Plutôt que le titre un peu trop banal (Une étrange histoire d'amour), c'est l'image qui attire le regard, les mains d’une femme caressant les touches d’un piano. Et puis la quatrième de couverture livrait un résumé alléchant : le récit de l’histoire d’amour entre le jeune Brahms et la femme d’un autre compositeur important du XIXe siècle, Robert Schumann. Histoire d’amour sur fond de sonate, la trame était prometteuse. Ça n’a pas duré.

 

Le roman s’articule autour d’une lettre, celle de Brahms adressée à Clara Schumann, après les funérailles de celle-ci. Durant deux cent dix-neuf pages, c’est le jeune musicien qui nous livre son histoire en forme d’adieu à celle qu’il a aimée. Arrivé à Düsseldorf, Johannes Brahms convainc rapidement Schumann de son talent et prend alors une grande place dans la famille jusqu’à s’éprendre de la femme du compositeur, accessoirement concertiste de talent mais reléguée au rang de mère de famille (évidemment frustrée). Seulement, Schumann est un être sombre et sujet à des crises de folie. Il se fait interner, sa femme semble alors fuir la maison familiale, laissant à Brahms le soin des enfants. À la mort de Schumann, l’idylle se rompt, mais l’amitié de Brahms pour Clara survivra.

 
Relation complexe entre le maître et son disciple, attirance d’un jeune homme pour une femme rangée, Luigi Guarnieri ne se prive pas d’emprunter tous les clichés romanesques sentimentalo-historico tragiques (prix de groupe oblige) à coups de grandes vérités sur l’amour impossible et de comparaisons qui frôlent la niaiserie : « Et ta voix, soudain si joyeuse, aussi rafraîchissante qu’une averse en plein été. » Rien de très original donc, et même les résonances mélodiques qui, du fait des personnages choisis, auraient dû rythmer l’œuvre entière, se font rares.

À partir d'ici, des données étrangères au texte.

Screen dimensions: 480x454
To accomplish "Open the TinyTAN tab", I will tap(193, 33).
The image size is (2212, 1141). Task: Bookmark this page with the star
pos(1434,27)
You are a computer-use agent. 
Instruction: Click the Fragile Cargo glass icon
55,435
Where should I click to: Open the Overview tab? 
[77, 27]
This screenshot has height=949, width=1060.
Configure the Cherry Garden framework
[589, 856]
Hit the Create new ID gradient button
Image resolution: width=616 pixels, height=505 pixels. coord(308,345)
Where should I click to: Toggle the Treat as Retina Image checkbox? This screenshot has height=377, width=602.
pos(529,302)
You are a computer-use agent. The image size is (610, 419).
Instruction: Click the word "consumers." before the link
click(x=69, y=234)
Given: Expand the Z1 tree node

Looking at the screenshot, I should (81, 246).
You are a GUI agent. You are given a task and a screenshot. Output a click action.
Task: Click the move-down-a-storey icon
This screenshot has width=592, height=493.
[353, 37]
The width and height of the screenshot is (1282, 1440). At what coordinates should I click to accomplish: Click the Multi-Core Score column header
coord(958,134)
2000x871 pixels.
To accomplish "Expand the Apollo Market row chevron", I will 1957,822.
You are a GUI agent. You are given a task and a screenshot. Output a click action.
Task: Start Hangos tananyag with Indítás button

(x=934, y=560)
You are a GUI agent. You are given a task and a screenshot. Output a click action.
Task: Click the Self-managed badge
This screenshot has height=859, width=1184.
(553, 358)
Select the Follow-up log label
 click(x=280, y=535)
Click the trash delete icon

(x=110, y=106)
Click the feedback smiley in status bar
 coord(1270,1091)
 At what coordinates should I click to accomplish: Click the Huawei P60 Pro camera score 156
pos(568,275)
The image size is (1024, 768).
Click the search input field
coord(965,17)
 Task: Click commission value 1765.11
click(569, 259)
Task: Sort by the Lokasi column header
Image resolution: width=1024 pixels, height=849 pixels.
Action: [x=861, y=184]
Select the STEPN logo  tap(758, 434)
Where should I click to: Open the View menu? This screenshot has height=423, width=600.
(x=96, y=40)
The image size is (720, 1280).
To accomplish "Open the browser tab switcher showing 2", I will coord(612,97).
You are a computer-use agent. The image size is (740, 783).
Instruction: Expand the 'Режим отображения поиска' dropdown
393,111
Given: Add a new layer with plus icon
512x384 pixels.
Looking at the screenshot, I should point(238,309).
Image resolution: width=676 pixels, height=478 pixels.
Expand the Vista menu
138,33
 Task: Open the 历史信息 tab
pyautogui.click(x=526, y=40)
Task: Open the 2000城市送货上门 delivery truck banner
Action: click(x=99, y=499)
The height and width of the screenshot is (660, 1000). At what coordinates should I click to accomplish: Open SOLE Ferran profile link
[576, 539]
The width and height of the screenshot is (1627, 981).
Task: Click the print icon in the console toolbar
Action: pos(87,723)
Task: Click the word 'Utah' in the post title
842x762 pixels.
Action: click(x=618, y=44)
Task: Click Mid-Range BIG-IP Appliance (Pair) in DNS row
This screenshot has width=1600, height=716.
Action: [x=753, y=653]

En vain l’on attend de se laisser porter par la mélopée qui nous semblait promise.

Bien plus que le chant mélodieux, c'est la plainte qui ressort de ce roman. Et des questions aussi. D'abord, est-on en droit de se demander, quelle est la pertinence du roman épistolaire, lorsqu'il s'agit d'une unique lettre, qui plus est, adressée à une morte ? Méthode littéraire éculée qui laisse de glace et suscite l'incompréhension. En outre, quelle est la légitimité de Brahms, extérieur au couple Schumann, à raconter les traits les plus intimes de leur mariage ? Alors que le roman est supposé faire le récit d'une histoire vraie, la forme paraît au contraire suggérer un manque de vraisemblance.
 

On connaît la prédilection de Luigi Guarnieri pour les romans historiques sur les grands héros de l’art (La Double vie de Vermeer ou La Jeune Mariée juive, sur l’histoire d’un tableau inachevé de Rembrandt), mais lorsque l'on s'engage sur les chemins exigeants de la littérature, l’anecdote dans l’histoire ne suffit plus. Si sur le papier le trio des musiciens ressemble à une cacophonie, on se consolera avec l’harmonie de cette partition à quatre mains qui, elle, résonne sans fausses notes.

 
 
Constance D.
 
 
Une étrange histoire d’amour, de Luigi Guarnieri. Traduit de l’italien par Eve Duca en collaboration avec Marguerite Pozzoli, Actes Sud, juin 2012.